Mixtral 8x7b only needs 12B of weights in RAM per generation.

2B for the attention head and 5B from each of 2 experts.

It should be able to run slightly faster than a 13B desnse model, in as little as 16GB of RAM with room to spare.

filterfiber 929 days ago

> in as little as 16GB of RAM with room to spare.

I don't think that's the case, for full speed you still need (5B*8)/2+2~fewB overhead.

I think the experts chosen per-token? That means that yes you technically only need two in VRAM memory+router/overhead per token, but you'll have to constantly be loading in different experts unless you can fit them all, which would still be terrible for performance.

So you'll still be PCIE/RAM speed limited unless you can fit all of the experts into memory (or get really lucky and only need two experts).

dkarras 929 days ago

no doesn't work that way. experts can change per token so for interactive speeds you need all in memory unless you want to wait for model swaps between tokens.

coolspot 929 days ago

> $4500

Which is more than a price of RTX A6000 48gb ($4k used on ebay)

brucethemoose2 929 days ago

Which is outrageously priced, in case thats not clear. Its an 2020 RTX 3090 with doubled up memory ICs, which is not much extra BoM.

baq 929 days ago

Clearly it’s worth what people are willing to pay for it. At least it isn’t being used to compute hashes of virtual gold.

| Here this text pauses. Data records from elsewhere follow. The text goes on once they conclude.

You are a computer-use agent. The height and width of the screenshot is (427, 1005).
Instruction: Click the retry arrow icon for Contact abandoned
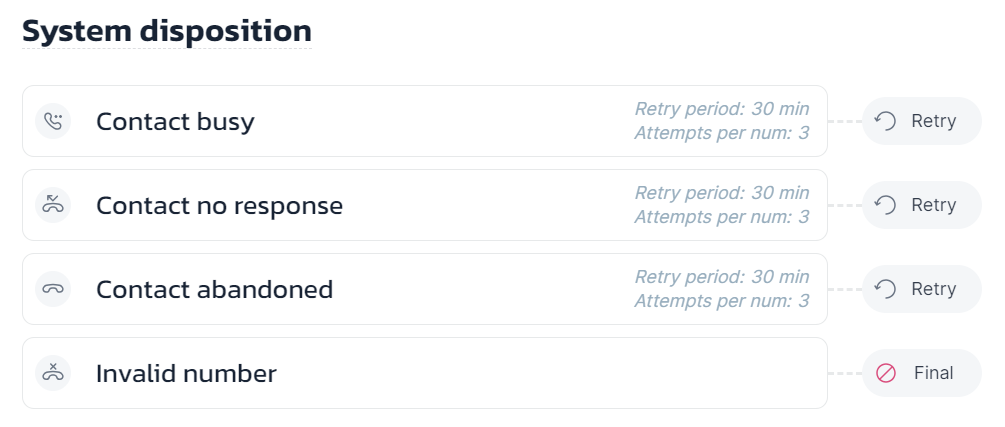tap(885, 289)
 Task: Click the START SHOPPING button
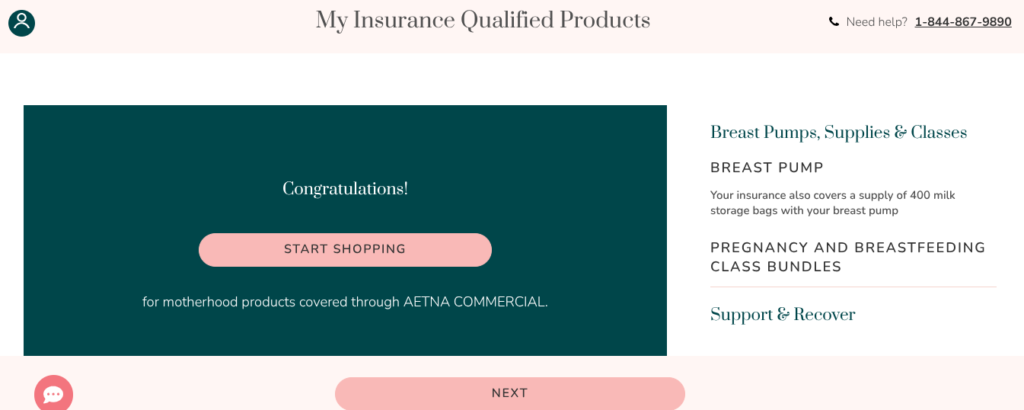pos(345,249)
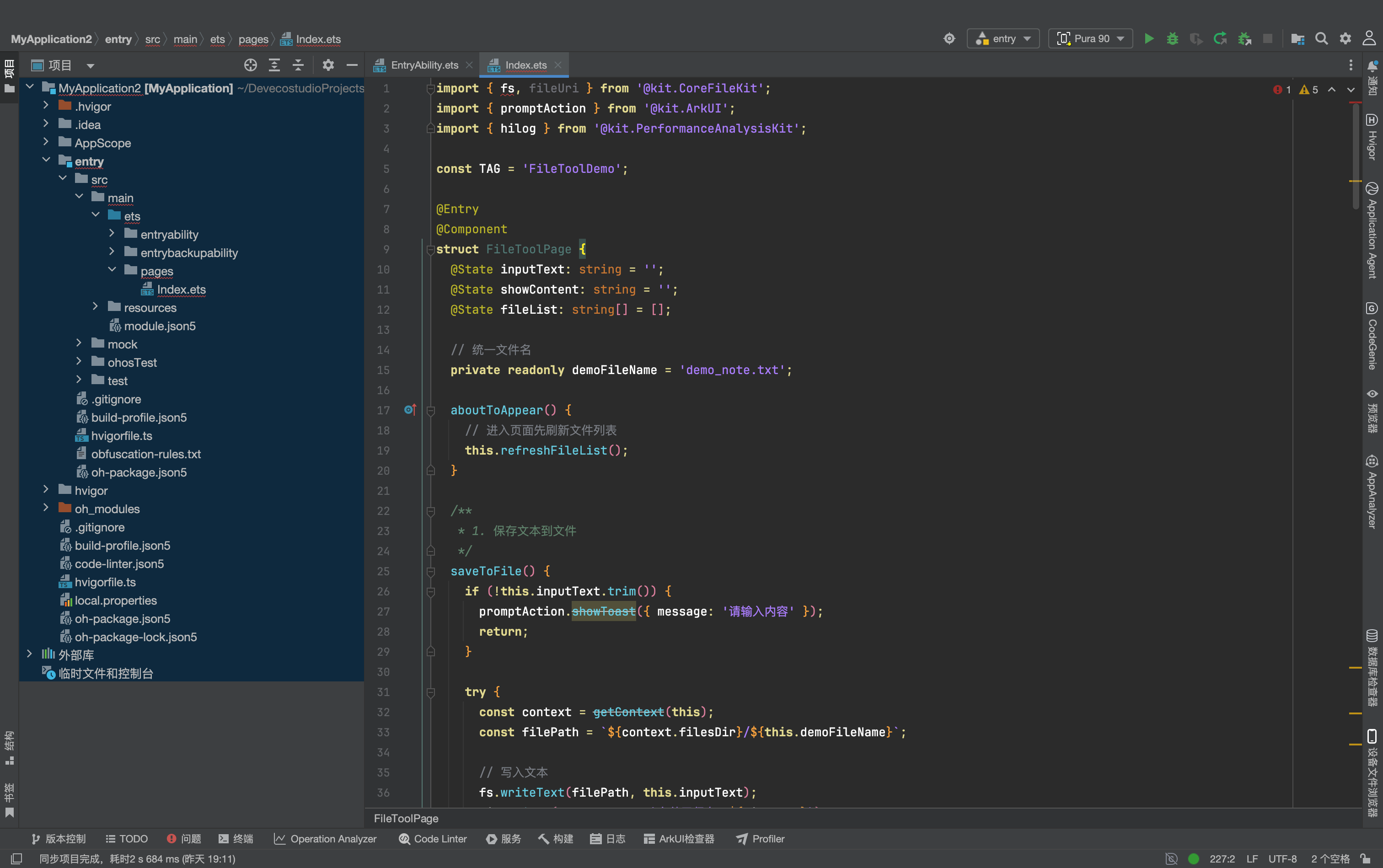Start debugging with the bug icon
The height and width of the screenshot is (868, 1383).
point(1172,38)
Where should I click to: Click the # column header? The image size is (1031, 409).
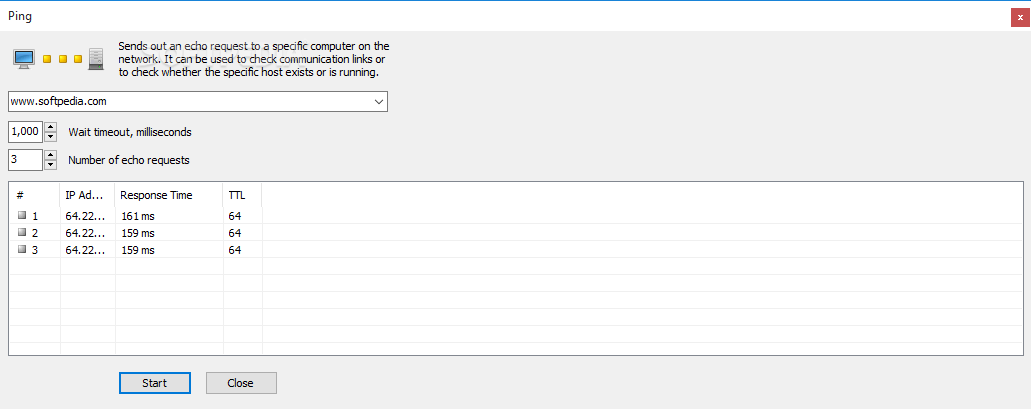click(x=34, y=195)
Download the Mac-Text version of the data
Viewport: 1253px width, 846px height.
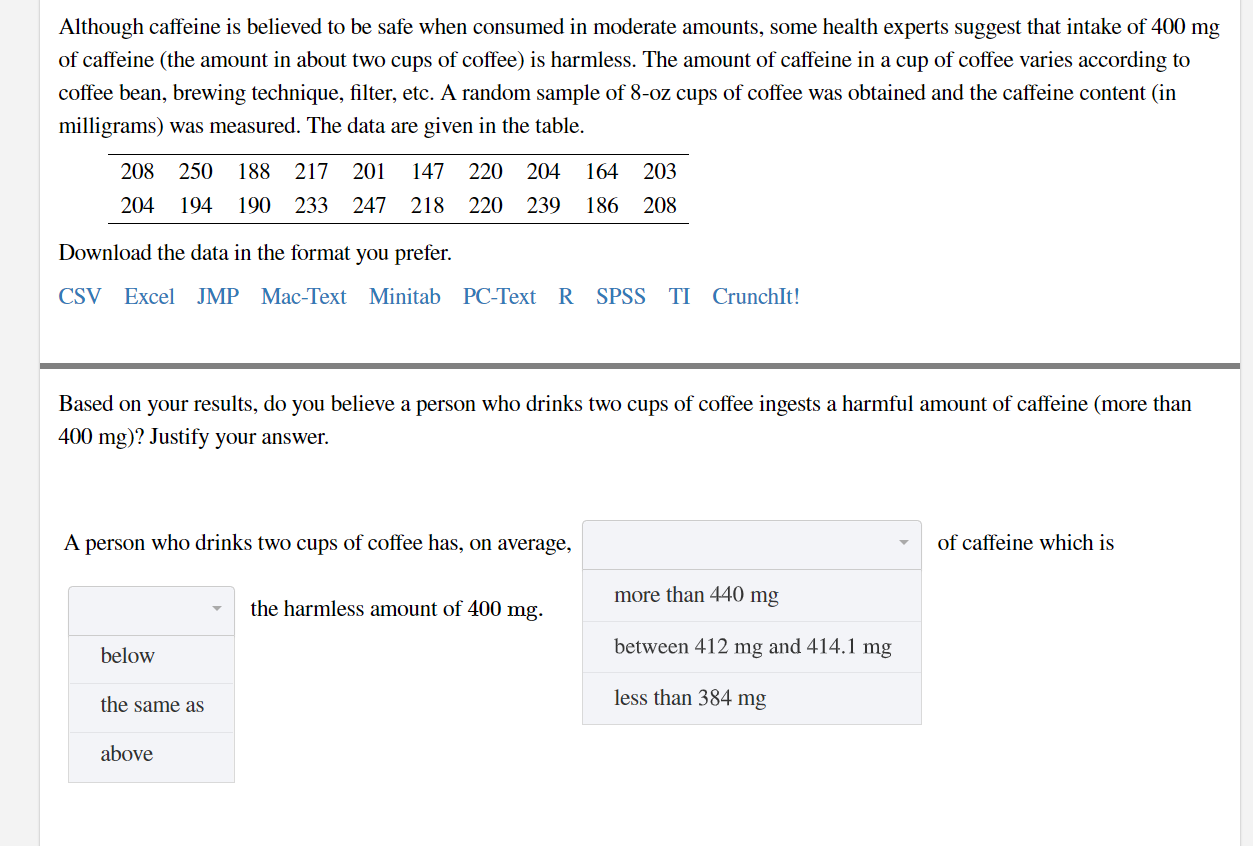[x=303, y=296]
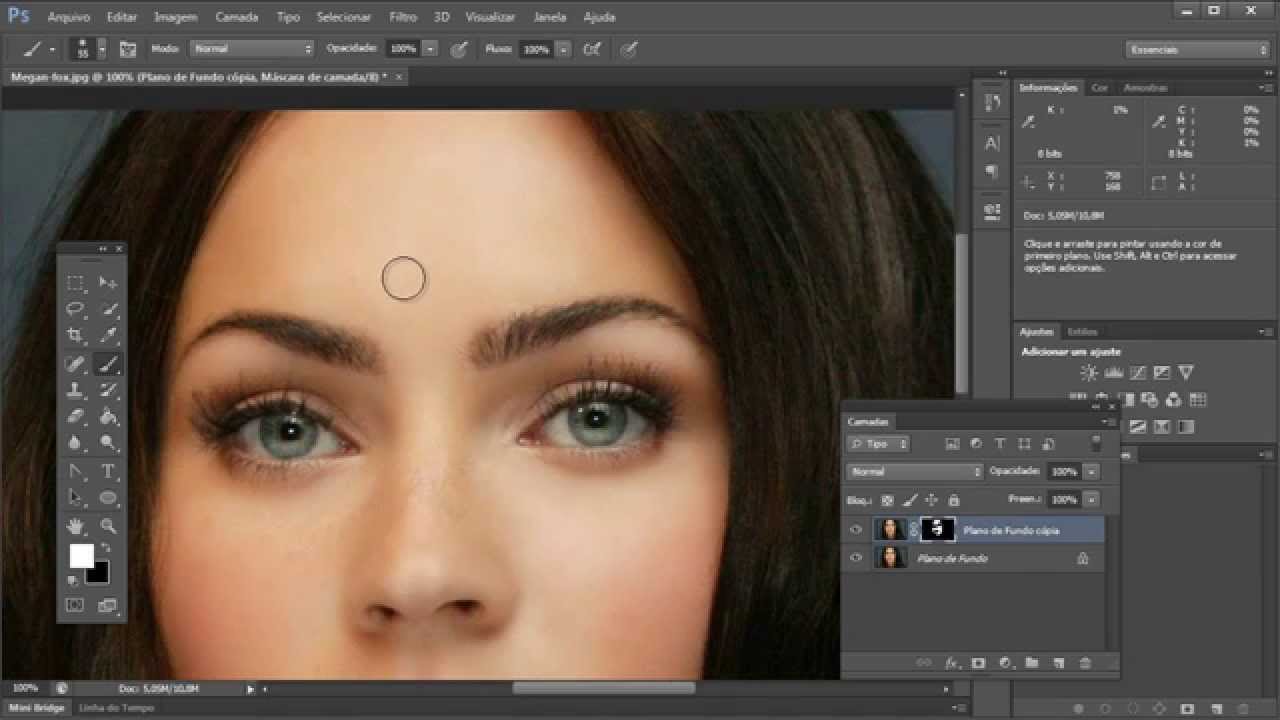Open the brush panel toggle icon
The width and height of the screenshot is (1280, 720).
pos(128,49)
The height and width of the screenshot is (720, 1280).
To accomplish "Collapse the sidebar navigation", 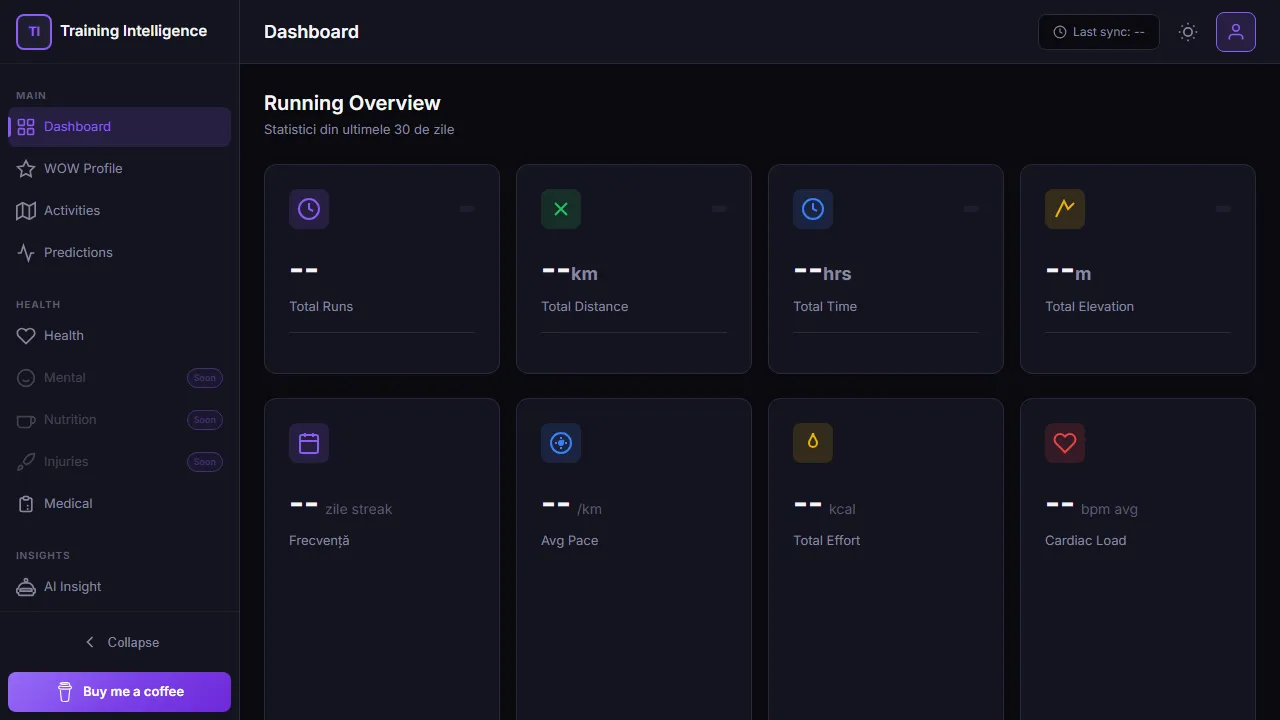I will [x=120, y=642].
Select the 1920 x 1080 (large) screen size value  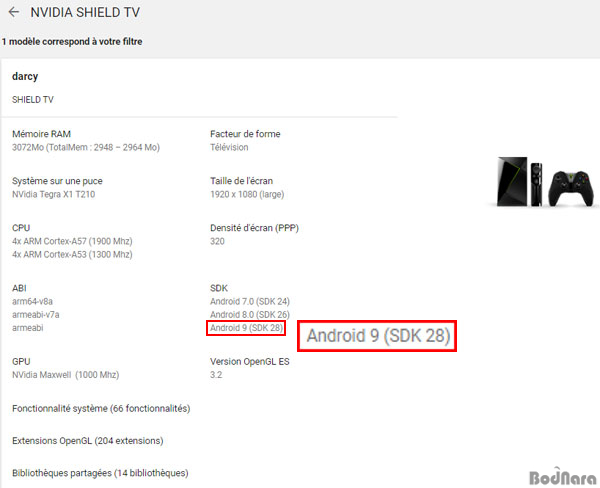tap(247, 194)
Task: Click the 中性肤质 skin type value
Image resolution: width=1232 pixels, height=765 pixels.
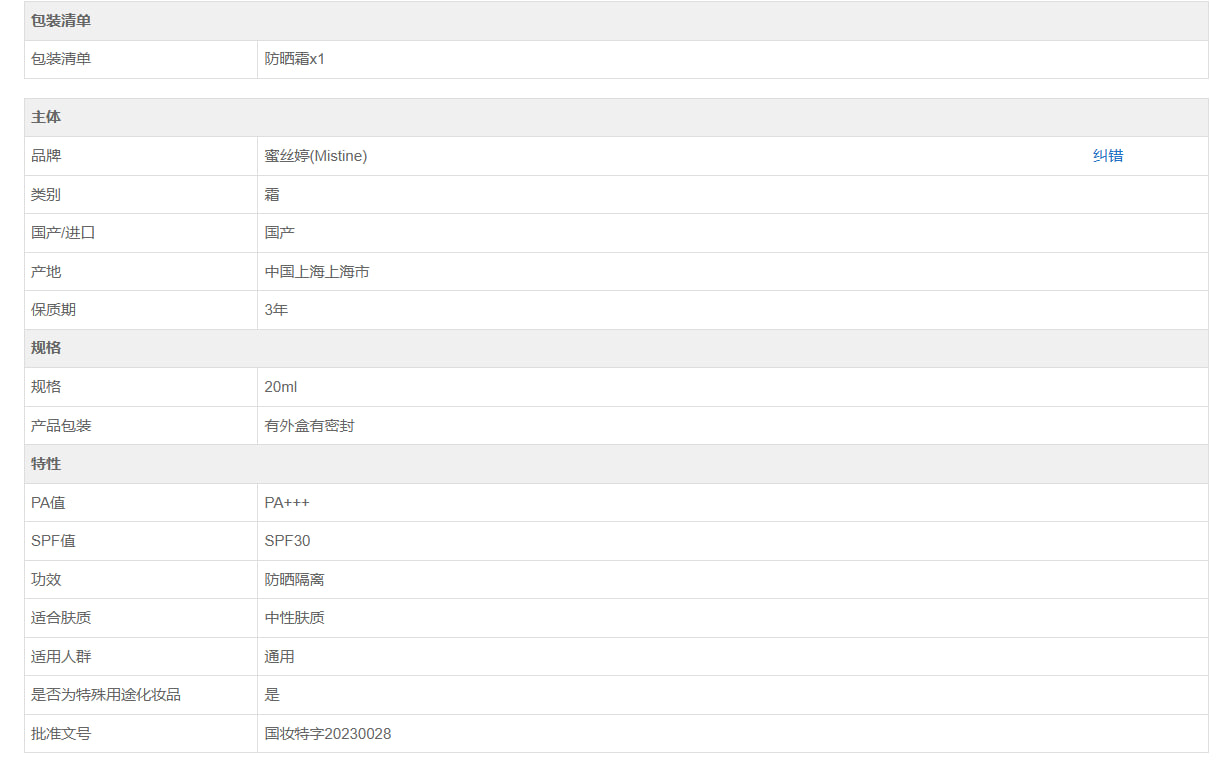Action: point(294,618)
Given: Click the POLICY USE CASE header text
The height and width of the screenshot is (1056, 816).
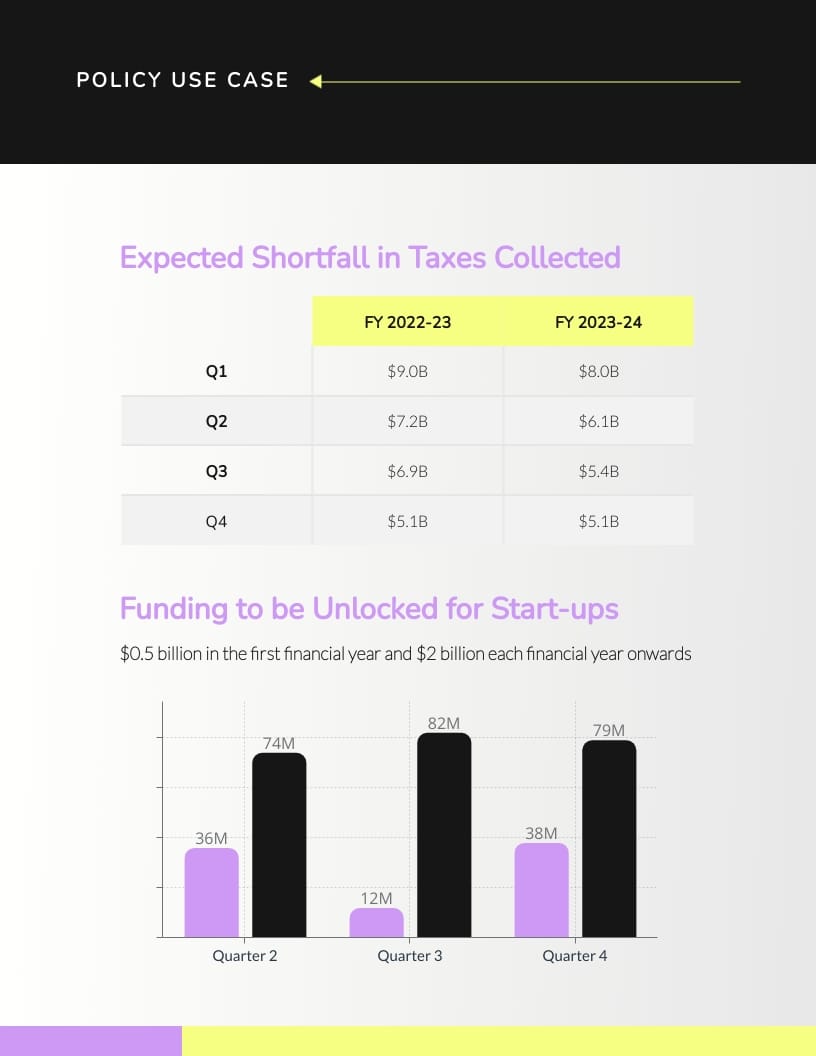Looking at the screenshot, I should [182, 80].
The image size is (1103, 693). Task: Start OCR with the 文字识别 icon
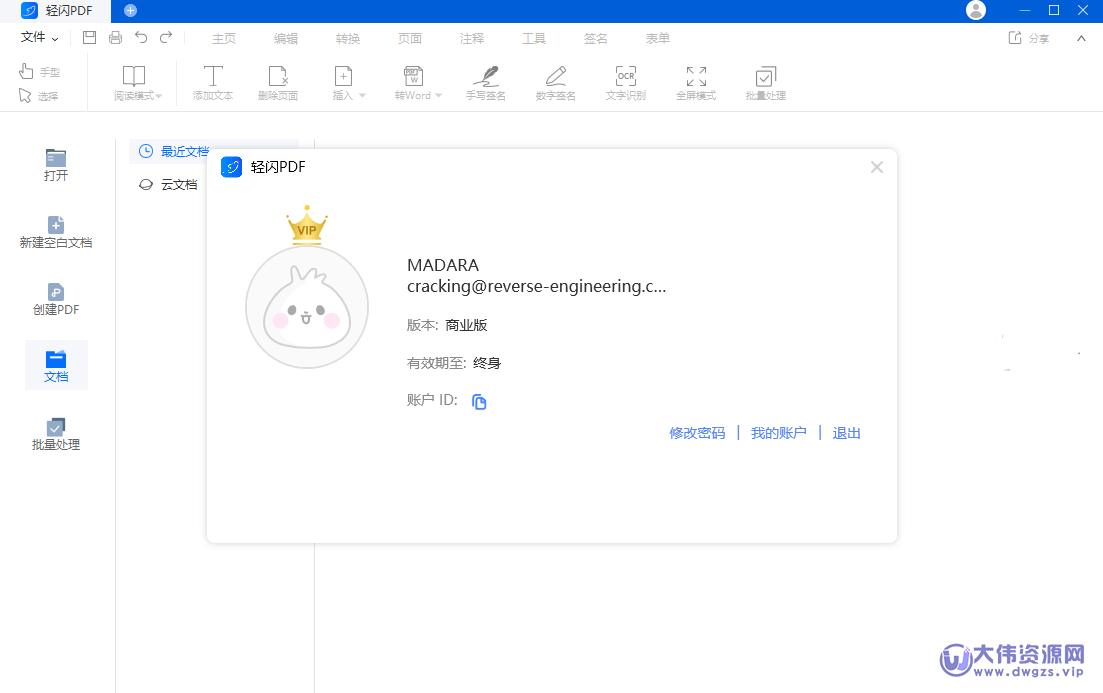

brucethemoose2 929 days ago

Its a artificial supply constraint due to artificial market segmentation enabled by Nvidia/AMD.

Honestly its crazy that AMD indulges in this, especially now. Their workstation market share is comparatively tiny, and instead they could have a swarm of devs (like me) pecking away at AMD compatibility on AI repos if they sold cheap 32GB/48GB cards.

baq 929 days ago

Never said it was ok! Just saying that there are people willing to pay this much, so it costs this much. I'd very much like to buy a 40GB GPU for this to, but at these prices this is not happening - I'd have to turn it into a business to justify this expense, but I just don't feel like it.

tucnak 929 days ago

People are also willing to die for all kinds of stupid reasons, and it's not indicative of _anything_ let alone a clever comment on the online forum. Show some decorum, please!

CamperBob2 929 days ago

How fast does it run on that?

refulgentis 929 days ago

quantization makes it hard to have exactly one answer -- I'd make a q0 joke, except that's real now -- i.e. reduce the 3.4 * 10^38 range of float 32 to 2, a boolean.

it's not very good, at all, but now we can claim some pretty massive speedups.

I can't find anything for llama 2 70B on 4090 after 10 minutes of poking around, 13B is about 30 tkn/s. it looks like people generally don't run 70B unless they have multiple 4090s.

michaelt 929 days ago

Be a lot cooler if you said what laptop, and how much quantisation you're assuming :)

tvararu 929 days ago

They're probably referring to the new MacBook Pros with up to 128GB of unified memory.

jlokier 929 days ago

Sibling commenter tvararu is correct. 2023 Apple Macbook with 128GiB RAM, all available to the GPU. No quantisation required :)

Other sibling commenter refulgentis is correct too. The Apple M{1-3} Max chips have up to 400GB/s memory bandwidth. I think that's noticably faster than every other consumer CPU out there. But it's slower than a top Nvidia GPU. If the entire 96GB model has to be read by the GPU for each token, that will limit unquantised performance to 4 tokens/s at best. However, as the "Mixtral" model under discussion is a mixture-of-experts, it doesn't have to read the whole model for each token, so it might go faster. Perhaps still single-digit tokens/s though, for unquantised.